ANALYSES

Barack Obama 2: change or continuity?

Interview
15 avril 2013
Since he was reelected, has Barack Obama adopted a new approach or has he largely stuck with his first-term methodology?
He’s clearly adopted a new approach of trying to work more closely with Congress. What remains to be seen is whether that will produce results. Obama had almost no Washington experience when he was first elected four years ago and he thought his personal popularity could secure the success of his political programs. Obama’s initial vision of his office would actually have been more suited to that of a president of the French Fifth Republic. It took some bruising lessons, including his ‘shellacking’ in the 2010 mid-terms, for him to understand that Washington’s ways are different: congressmen and senators can and do outlast presidents and they hold, politically and constitutionally, a power of their own. Having been reelected, Obama is more of a force to be reckoned with, whereas the Republicans basically spent his first term trying — and failing — to make sure he would be a one-term president. But he still needs to find a way to get things done and overcome the disappointment of his supporters. Now, even though he’s decided to cultivate Congress and to negotiate and cajole, it’s not certain that he will get his way just because he’s showing flexibility. There’s a real question too whether this change of tactic actually represents a change of heart, or whether it’s just a shift in emphasis recommended by his advisors, especially the new White House chief of staff Denis McDonough. In other words, is this new approach a change Obama can believe in?

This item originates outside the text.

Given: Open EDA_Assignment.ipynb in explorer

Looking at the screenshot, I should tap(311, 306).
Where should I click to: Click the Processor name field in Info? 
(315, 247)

In that context, what should we make of the budget that Obama submitted to Congress last week? Does it pave the way for compromise or for more gridlock?

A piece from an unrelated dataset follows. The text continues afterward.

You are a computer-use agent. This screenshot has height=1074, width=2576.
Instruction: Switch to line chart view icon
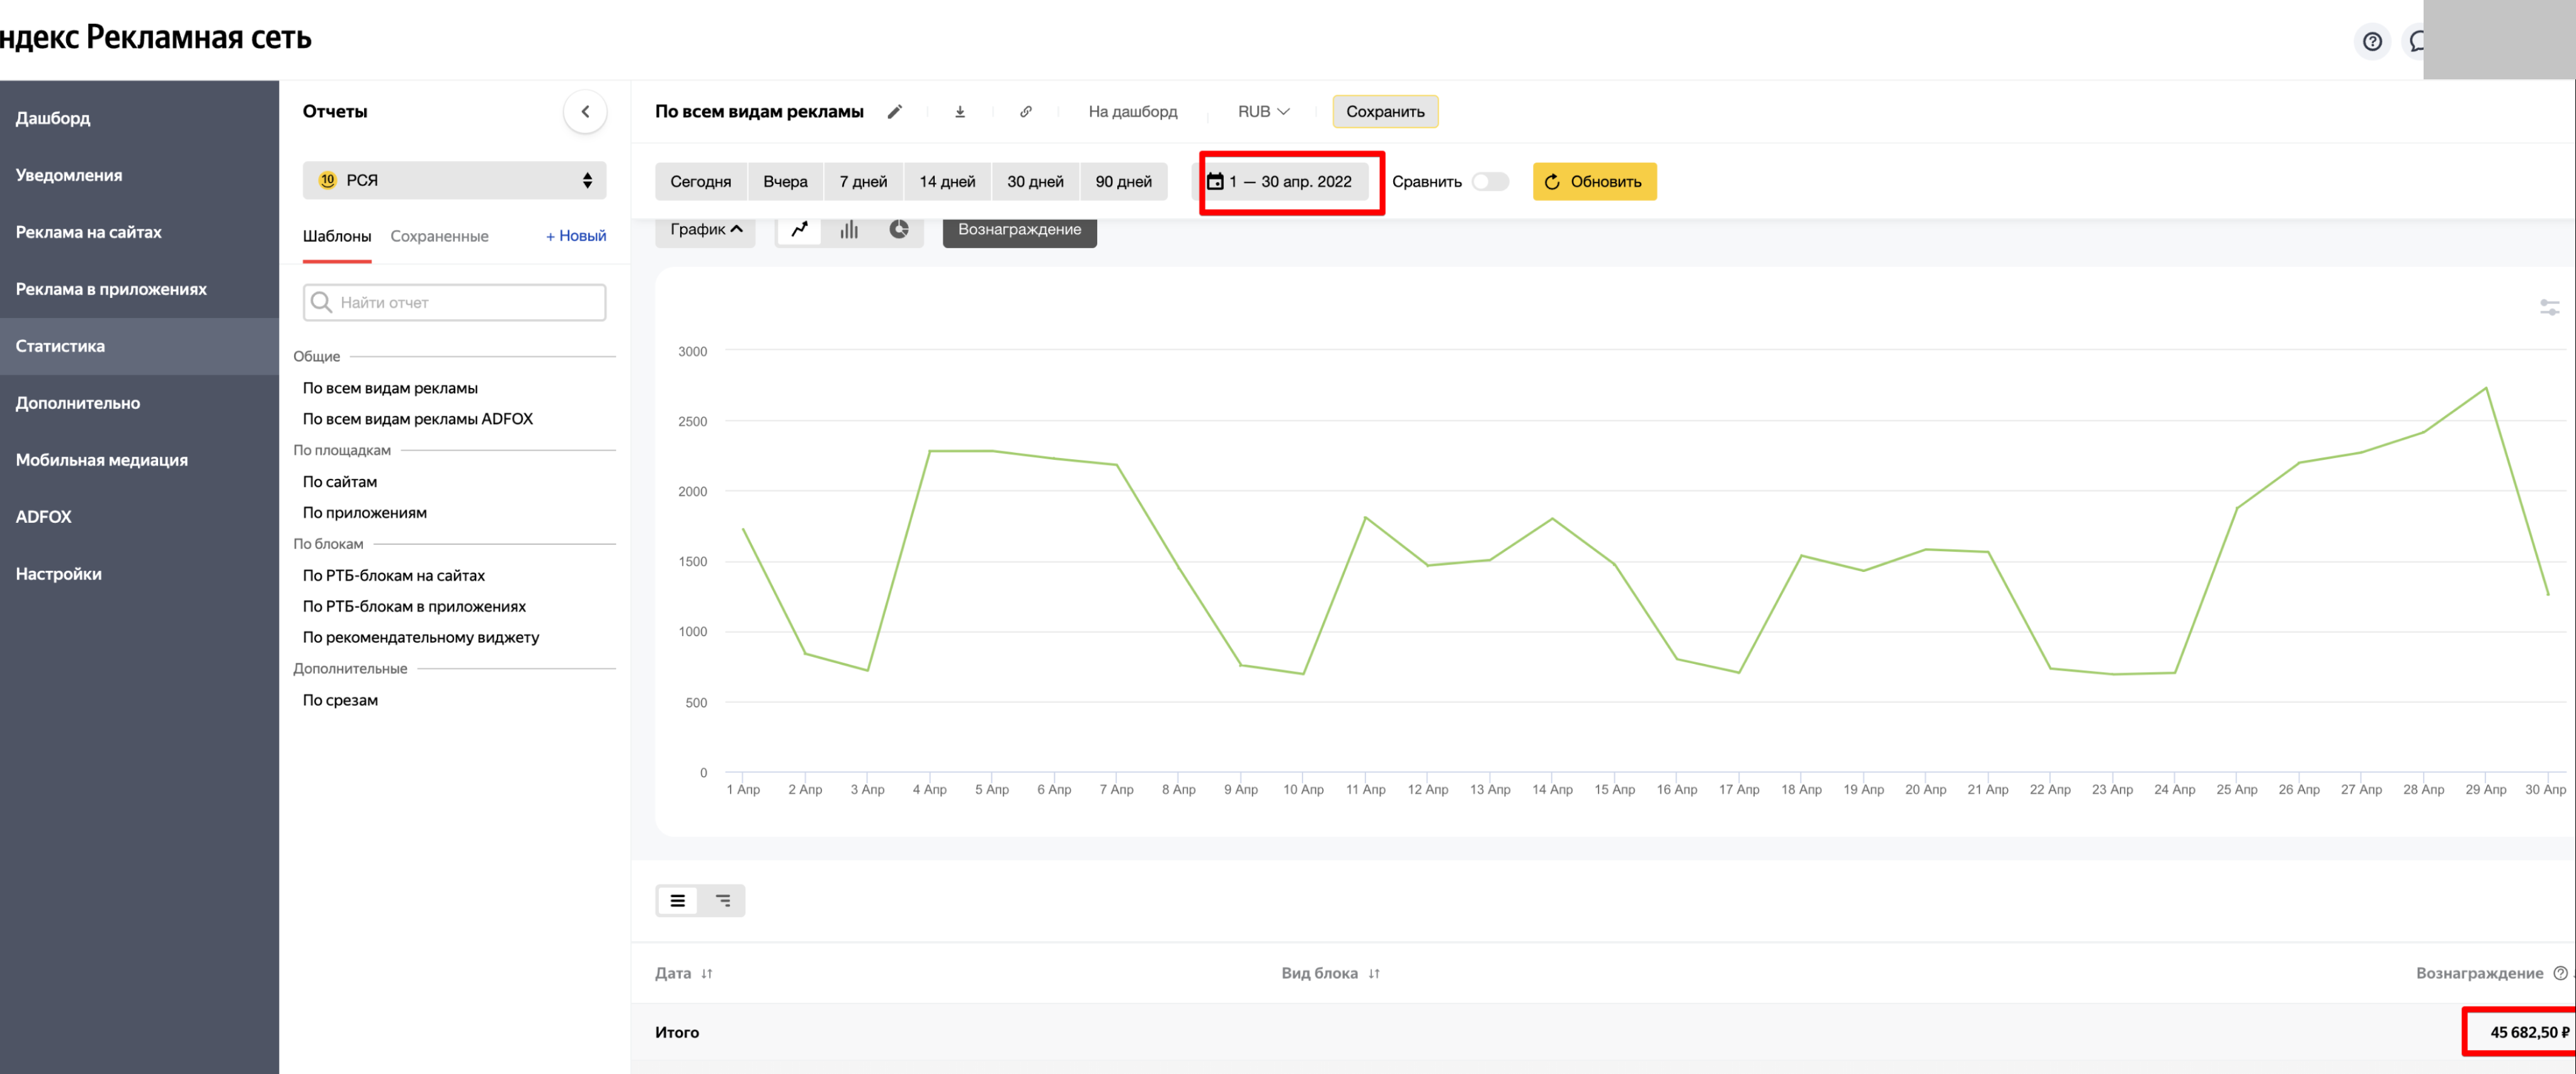click(800, 230)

Bizarrely, a bit of both. Once again, Congress holds the power in domestic policy-making in the United States, especially on budgetary and fiscal issues. Obama now fully understands that. In addition, Congress isn’t obliged to pay much attention to a budget submitted by the president. Under a 1921 law, and a further law of 1974, the president is required to send a budget to Congress for the expenditures of the federal government. But Congress then goes through a committee process to essentially elaborate (or sometimes not) a budget of its own. Consequently, the president’s budget is an opening shot in an often laborious and lengthy negotiating process. What was remarkable about Obama’s budget this time was that he already compromised in some of his proposals, offering Republicans some minor negative adjustments in entitlement programs (national pensions, called ‘Social Security’ and medical care for the elderly, called ‘Medicare’) well into the future, which had the effect of angering his left-wing base in the Democratic party. Meanwhile, the Republicans rejected Obama’s budget out of hand. So his budget pleased nobody but was a way of raising the issues that Congress needs to address, not an actual attempt to forecast the expenditures of the government. And at the same time, what nobody is talking about is the need to raise the debt ceiling yet again, which has to be decided in just one month’s time.

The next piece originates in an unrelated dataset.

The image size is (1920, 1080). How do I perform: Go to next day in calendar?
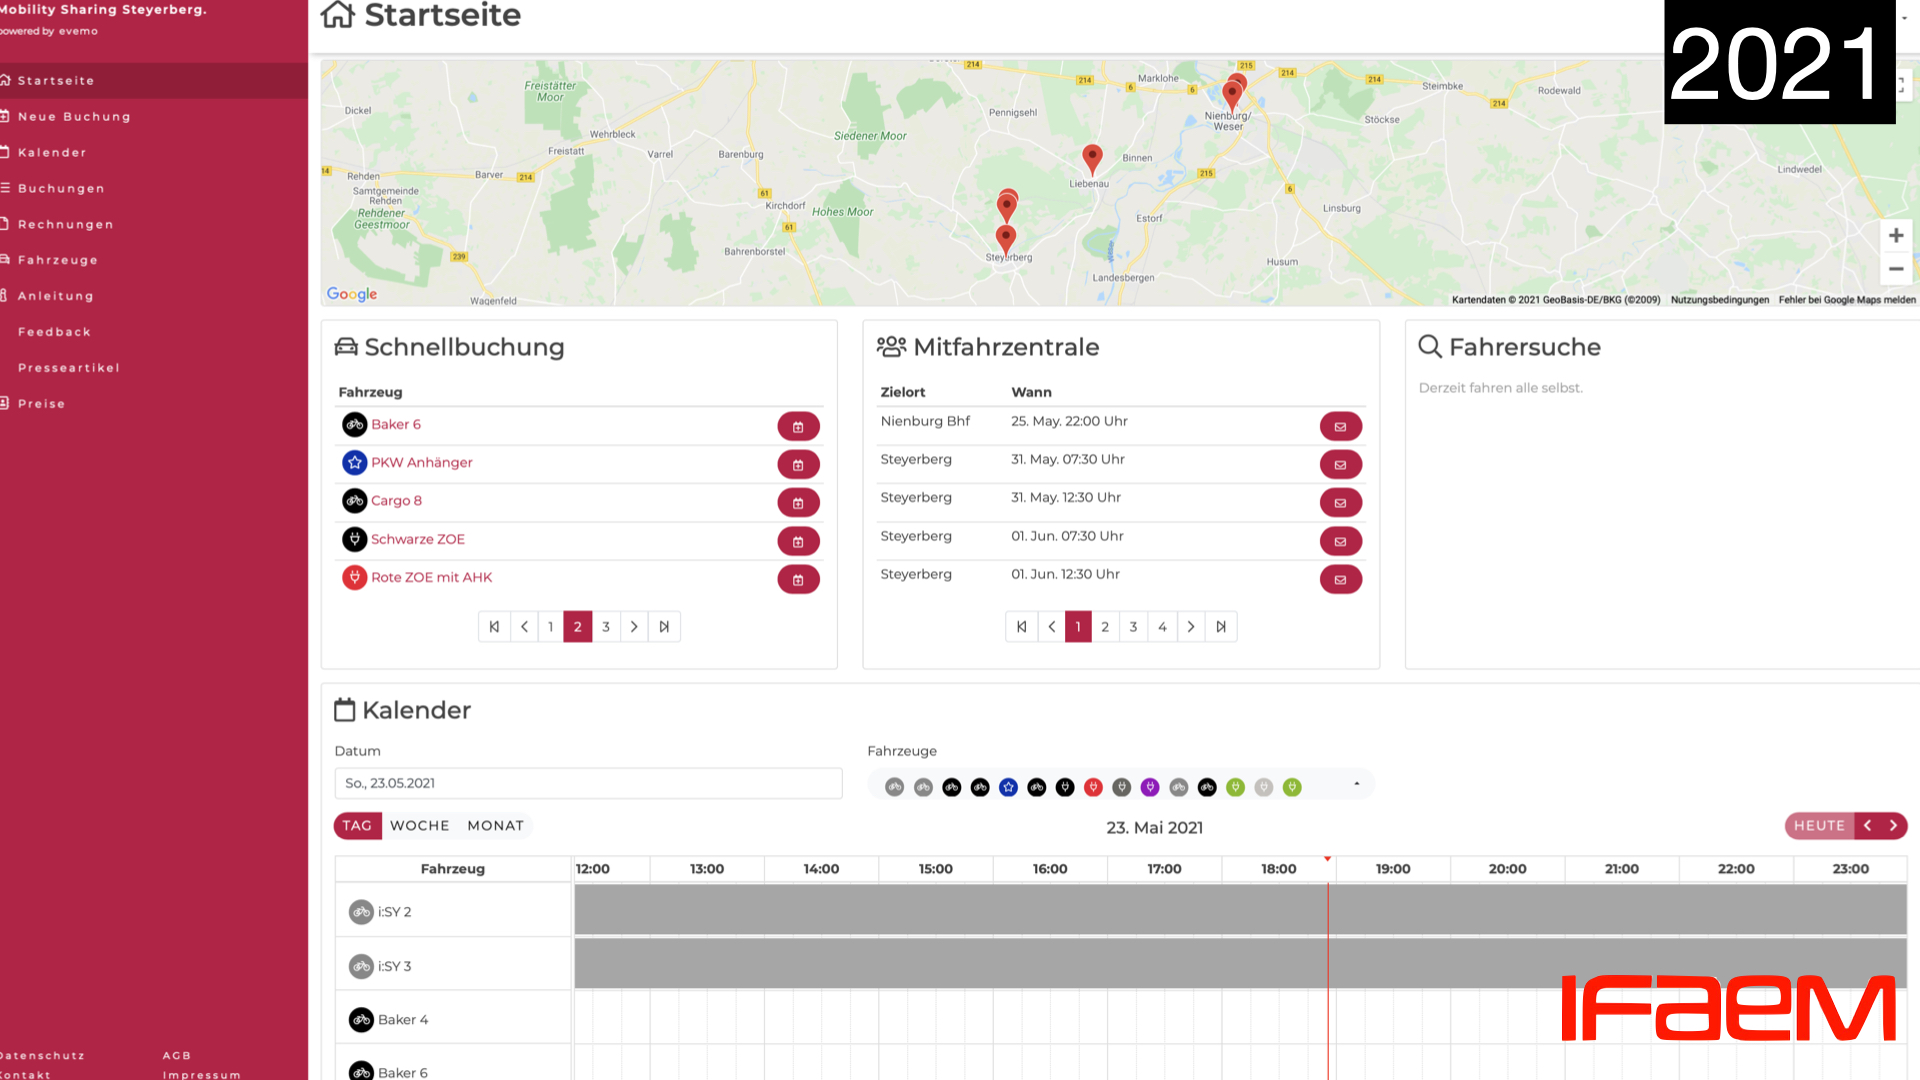[x=1893, y=826]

On another domestic issue, Obama looks like he is making some progress, and that is tightening gun control. First this was urgent, after the Newtown massacre, then it faded from public view, now it looks like there may be stricter legislation. What happened and what is the outlook?
This is more Obama 1 than Obama 2, in other words the president using his office as a ‘bully pulpit’ rather than compromising. Gun ownership and gun control are intensely complicated in the United States. Americans basically believe they can do whatever they want unless it’s expressly forbidden and enforced. Turn that sense of entitlement into a provision specifically permitting you to do something — in this case ‘to bear arms’ — enshrined in a document as semi-sacred as the American constitution and you create a situation that is virtually impossible to change. Then add to that the fact that the National Rifle Association is one of the most powerful lobbying organizations in Washington and you can be sure that getting votes in Congress for tighter gun control will meet enormous obstacles. At the same time, the public is becoming aware that the gun industry in the United States has achieved frightening levels of penetration of society, including the fact that the country’s biggest retailer WalMart is also the biggest seller of guns in America, and people are beginning to realize that guns are now toys for boys — violent hobbies of young men — and far removed from the docile farmer patiently hunting deer on his own or his neighbor’s land. Somebody encouraged the Newtown families to plant crosses in Washington DC and to speak up on national media and those families wrested the gun debate away from the lobbying organizations and put personal conscience back into the issue. In showcasing those families, Obama has succeeded in making the gun control debate about ‘me’ — my welfare, my children, my family, my community — rather than about ‘them’, other people who want to hunt animals or, now, bring video games to life or, more accurately, to death. That appeal to conscience, and to ‘me’, is why the procedural vote to debate gun control passed the Senate, but only just. The fact that the conservative, gun-owning, Democrat and Republican Senators Manchin and Toomey have come together on this issue shows excellent progress. But don’t expect miracles. There may be some marginal tightening of background checks and restrictions on ammunition sales but there won’t be a fundamental change in the gun culture, the gun industry or the gun lobby — nor in the questionable quirks of Congress.